Maputo: amanhecer no Bairro dos Pescadores

Há dias em que vale a pena acordar cedo. Como aquele em que fiz 50 anos e quis ver o nascer do sol no Coral Lodge, ao largo da Ilha de Moçambique. Ou aquele, em que na praia de Jambiani, em Zanzibar, passei a madrugada a observar o vai e vem das mulheres apanhadoras de algas: entravam no mar e enchiam sacos que transportavam à cabeça até à aldeia ali ao lado, regressavam e continuam a apanhar as algas que haviam de pôr a secar e mais tarde vender para a indústria de cosmética ou farmacêutica. Ou ainda a última segunda-feira, dia em que saltei da cama às cinco para ver e fotografar o amanhecer no Bairro dos Pescadores, em Maputo.

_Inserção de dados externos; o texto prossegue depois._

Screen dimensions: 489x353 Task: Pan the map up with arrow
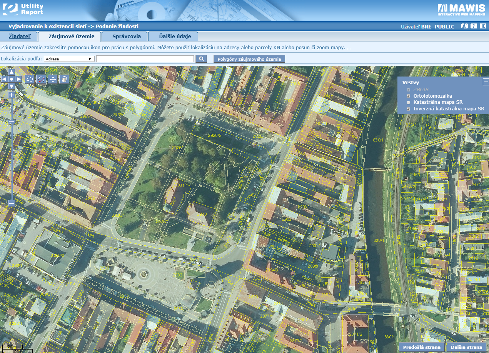point(12,72)
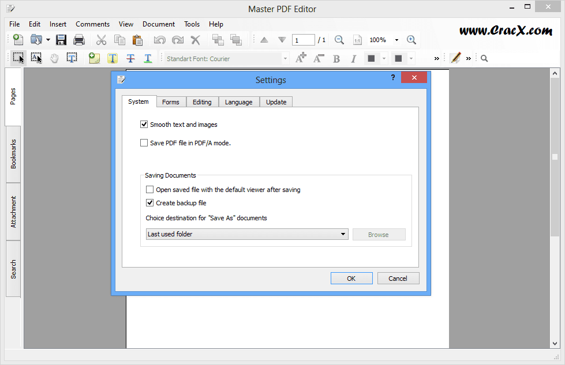Viewport: 565px width, 365px height.
Task: Open the Save As destination dropdown
Action: point(343,234)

Ainda o sol não tinha nascido e já havia miúdos a caminho da escola, todos de uniforme azul claro e azul escuro, pescadores regressados do mar (aproveitei para comprar uma garoupa e uma corvina, que seriam transformadas, umas horas depois, na ilha de Inhaca, num bom caril pelas mãos do cozinheiro Pedro), pescadores a iniciar mais uma jornada, alguns a carregar os motores das embarcações ou bidons de combustível, mulheres que vendem peixe em alguidares de plástico à beira da estrada de acesso ao bairro. E na areia da praia alguns velhos dhows, meio esventrados, tintas a desaparecer. A eles podia ser dedicado o poema que o moçambicano Sérgio Veiga, pescador, mergulhador, caçador, escritor, pintor, contador de histórias e a minha companhia neste passeio matinal, dedicou ao pai.


O Descanso da Dhow

Foram muitas as vezes que rasguei as minhas velas ao vento.
Foram muitas as vezes que a fúria das ondas ouviu o ranger do meu costado.

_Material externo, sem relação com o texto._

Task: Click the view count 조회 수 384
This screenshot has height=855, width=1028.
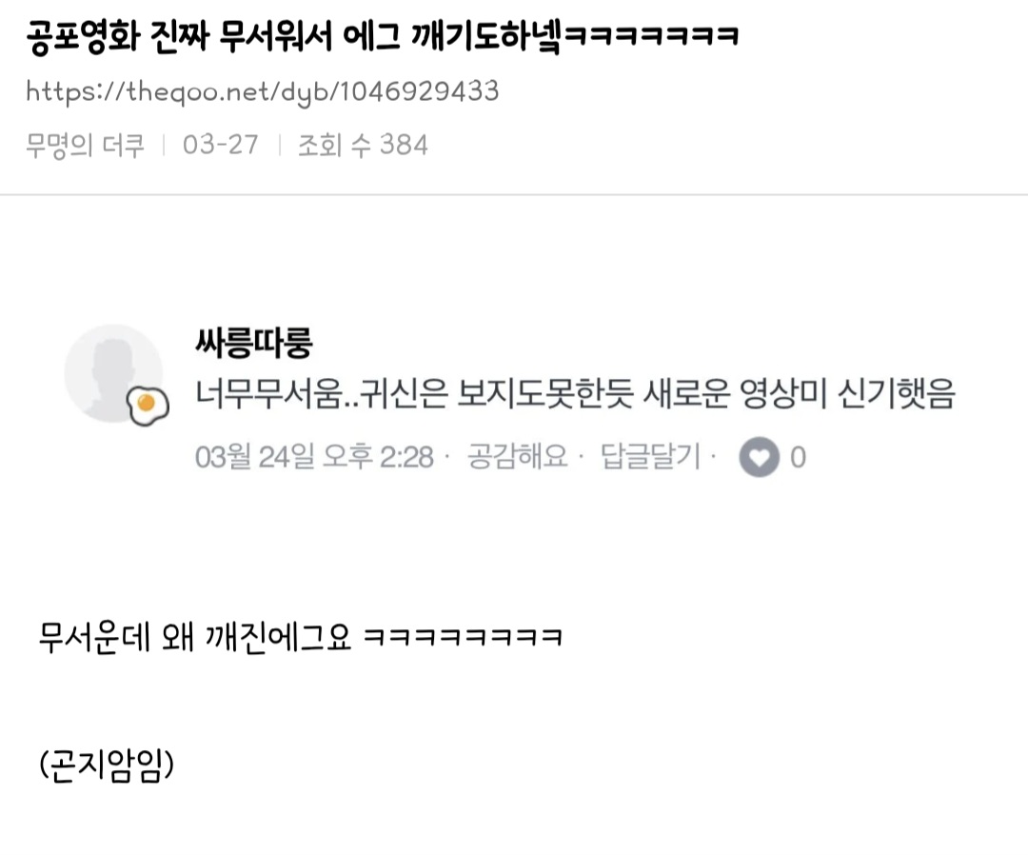Action: point(363,145)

Foram muitas as vezes, também, que só a nossa coragem e a nossa perseverância fez com que conseguíssemos chegar a terra firme.

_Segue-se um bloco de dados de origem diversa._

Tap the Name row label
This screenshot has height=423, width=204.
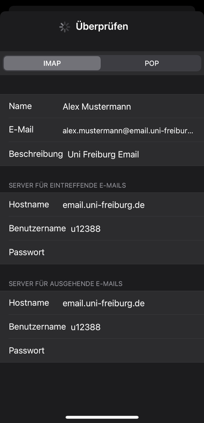tap(20, 106)
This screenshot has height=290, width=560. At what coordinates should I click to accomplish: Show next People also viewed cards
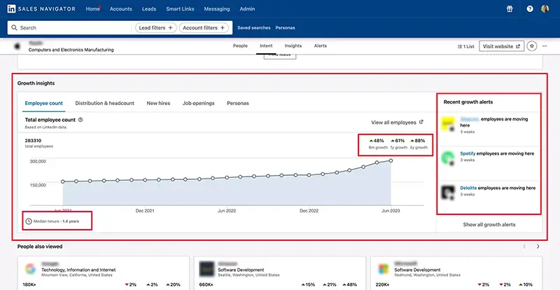[538, 247]
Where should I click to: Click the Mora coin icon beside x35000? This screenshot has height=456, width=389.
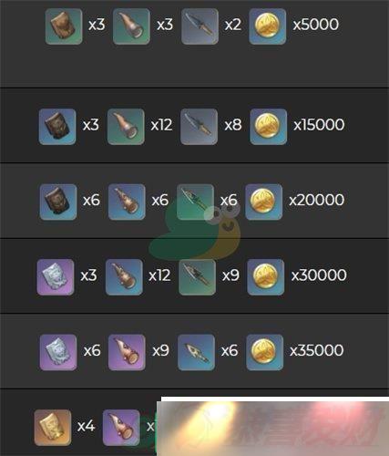point(264,353)

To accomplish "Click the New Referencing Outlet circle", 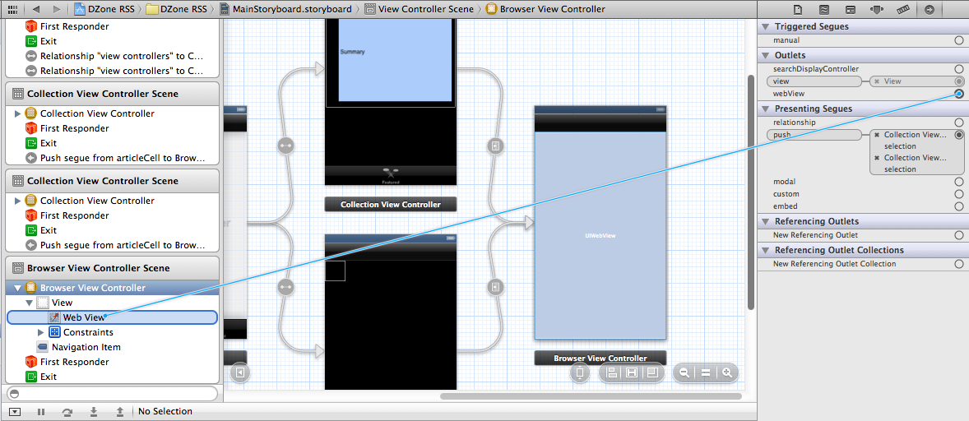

Resistimos a tudo... menos ao tempo.
Na madeira que deu corpo ao meu casco, já correu seiva, já teve vida.
Mas agora estou jogado ao acaso, algures numa duna de areia branca,
jogado ao abandono, tombado, exposto ao sol, às chuvas e às cacimbas das madrugadas. 
Os farrapos que restaram da minha vela e os retalhos de redes rotas são ainda quem me agasalham o corpo cansado do frio das noites.
Foi das florestas de mangal que roubaram a madeira do meu corpo.
Talharam-me mãos sábias,
mas porque navego em harmonia com os ventos e as correntes,
sou filho dos deuses e do mar.
Com as minhas velas feitas de retalhos dos restos das capulanas de cada amor,
levei comigo os romances vividos pelo meu marinheiro, nas suas mãos entreguei o meu leme e a minha alma.
Por ele em cada madrugada ergui as minhas velas ao céu, sulquei ondas, fui arrojado e deixei o meu destino entregue à sorte.
Tanto risquei o manto azul das calmarias,
como heroicamente me misturei com a espuma branca das tempestades.
O meu mastro não passa de uma cruz caída já inexpressiva.
Nas tábuas do meu casco abriram-se fendas.
As tintas que me deram cor também já estão ressequidas, e começaram a descascar.
Se ainda vivo, é apenas nos sonhos do meu marinheiro, do meu dono, do meu amo,
que como eu, de pele queimada e encarquilhada pelos maltratos do mar e do sol, 
está sentado numa cadeira desengonçada na varanda da sua cabana de pau a pique a olhar o mar.
À sua volta, no chão, estão muitas crianças.
muitos meninos que ouvem atentos as inúmeras histórias que vivemos juntos e ele tem para lhes contar.
De onde estou, do topo da duna, ao romper de cada madrugada,
ainda consigo espreitar algumas velas multicolores a fugirem no horizonte.
Sei que um dia as areias soltas do vento irão sepultar-me o corpo e deixarei de ver o mar,
mas, como aquelas crianças, são também essas velas que em cada madrugada vejo partir em aventura para os mais diversos destinos,
E me fazem acreditar na minha imortalidade.